11. DICOM (Digital Imaging and Communications in Medicine)

  • Introduction: For managing and transmitting medical imaging data across hospital networks.
  • Overview: Standardizes communication for medical imaging devices and systems.
  • Indicators of Compromise:
    • Unauthorized access attempts to servers or storage.
    • Unusual image requests or downloads.
    • Anomalies in medical imaging files.
  • Exploitation Methods:
    • Data Theft: Accessing patient images.
    • Malware Distribution: Embedding malware in DICOM files.
    • Data Manipulation: Altering medical imaging data.
  • Potential Attack Examples:
    • Data Theft: Unauthorized downloads of medical images.
    • Malware Distribution: Compromising devices via DICOM files.
    • Data Manipulation: Affecting diagnosis or treatment.
  • Display Filter Suggestions:

  • Unauthorized Access Attempts: 

    dicom && dicom.assoc_ac != {expected_association}
    Useful for detecting unauthorized attempts to connect to DICOM servers.
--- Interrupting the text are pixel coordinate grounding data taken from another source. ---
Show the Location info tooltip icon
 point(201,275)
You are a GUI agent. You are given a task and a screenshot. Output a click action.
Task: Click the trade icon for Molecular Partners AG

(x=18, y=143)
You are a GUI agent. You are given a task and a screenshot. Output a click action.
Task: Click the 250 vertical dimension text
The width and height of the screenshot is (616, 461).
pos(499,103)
  • Unexpected Image Transfers: 

    dicom && dicom.pdu_type == 0x01 && ip.src != {trusted_ip}
    Useful for spotting unusual image transfers from unexpected sources.
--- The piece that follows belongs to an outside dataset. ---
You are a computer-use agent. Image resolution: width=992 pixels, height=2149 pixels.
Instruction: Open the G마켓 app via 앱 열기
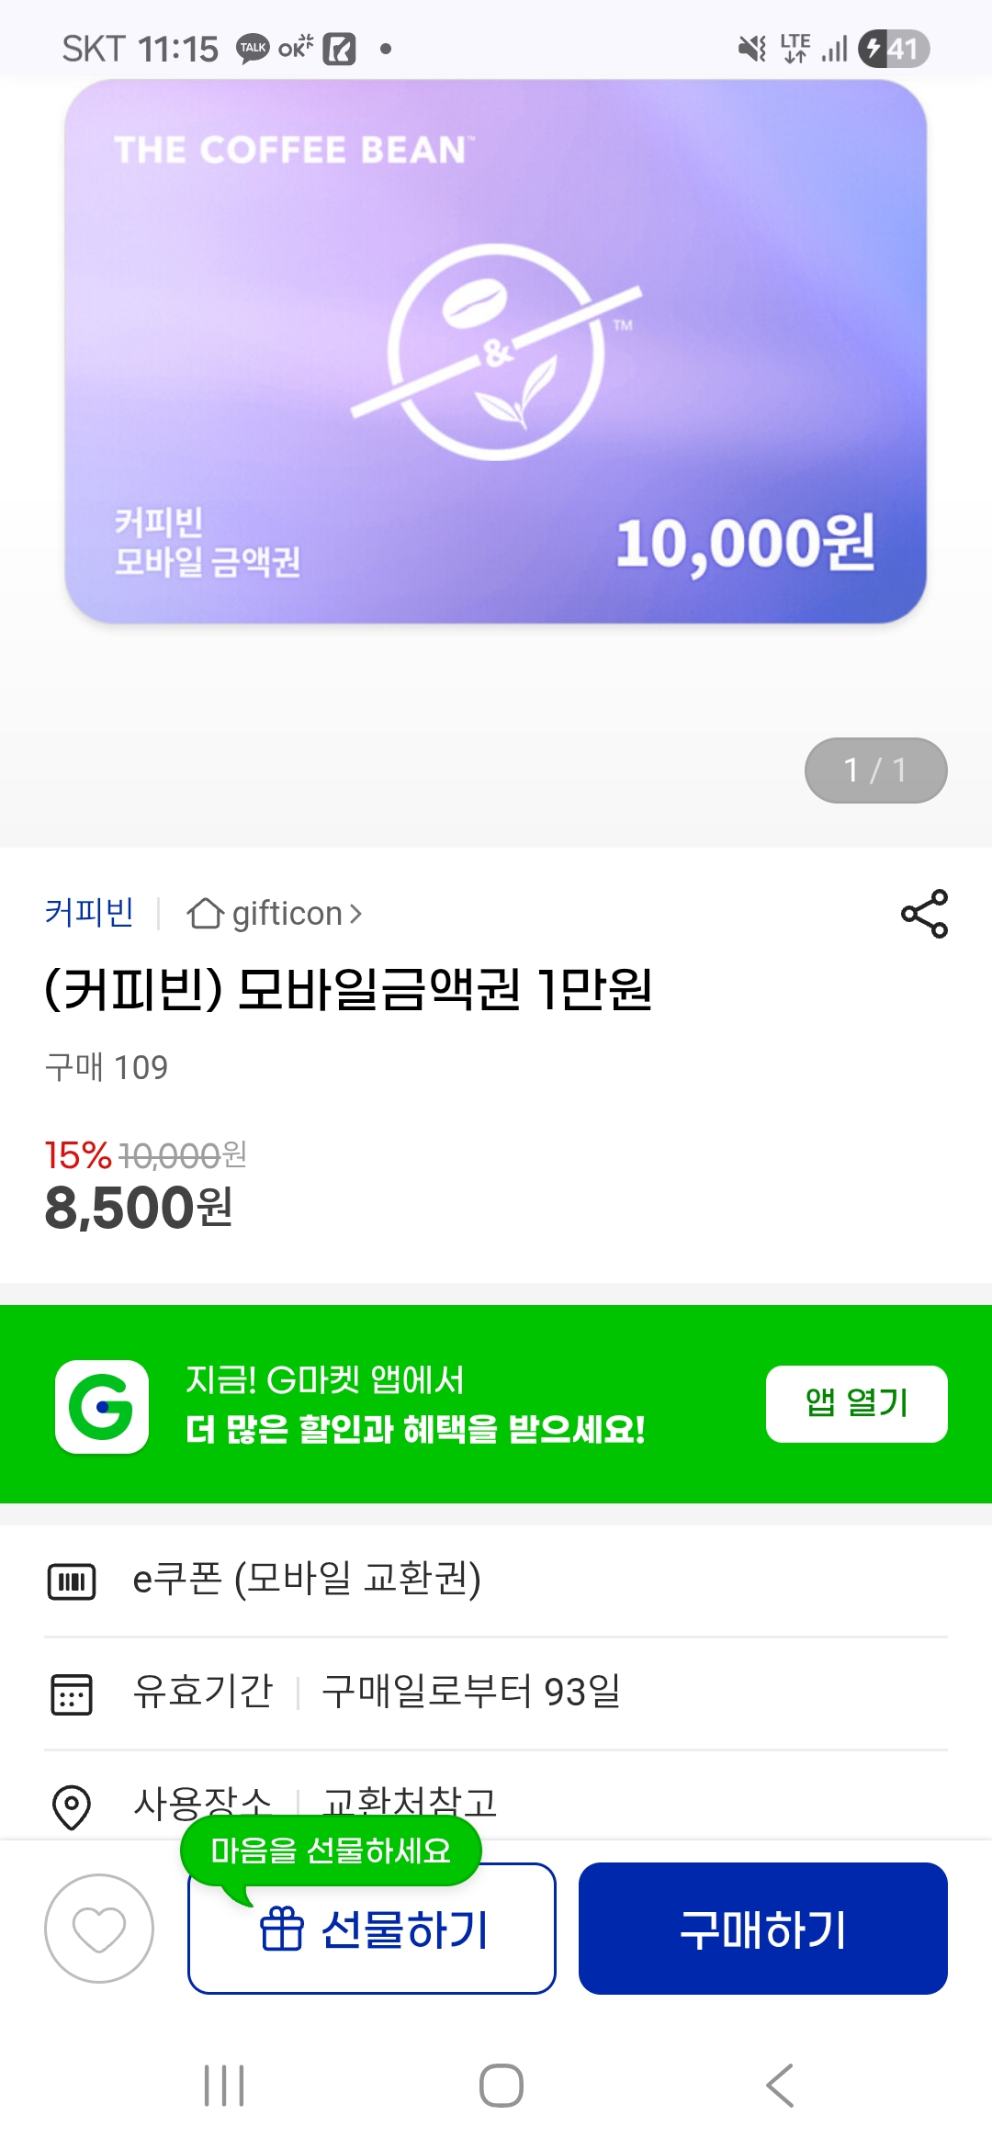[856, 1403]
  • Malformed DICOM Files: 

    dicom && frame.len > {expected_length}
    Useful for identifying anomalies in DICOM files that may indicate manipulation.

12. LonWorks

  • Introduction: A protocol used in building automation for controlling functions like HVAC, lighting, and security.
  • Overview: Designed for communication between building systems and control networks.
  • Indicators of Compromise:
    • Unusual device behavior or control changes.
    • Unauthorized traffic to LonWorks devices.
    • Frequent device resets or reboots.
  • Exploitation Methods:
    • Unauthorized Access: Exploiting weak security configurations.
    • Command Injection: Sending malicious commands.
    • Firmware Exploitation: Compromising device firmware.
  • Potential Attack Examples:
    • Unauthorized Access: Controlling building systems via weak credentials.
    • Command Injection: Disrupting building operations.
    • Firmware Exploitation: Gaining control over critical functions.

  • Display Filter Suggestions:

    • Unexpected Device Communication: 

      lonworks && ip.src != {trusted_ip}
      Useful for detecting unauthorized traffic targeting LonWorks devices.

    • Unauthorized Commands: 

      lonworks && lonworks.command_code != {expected_command}
      Useful to identify commands that are not part of normal operations.

    • High Frequency of Commands: 

      lonworks && frame.time_delta < 0.1
      Useful for spotting rapid command sequences that could indicate malicious activity.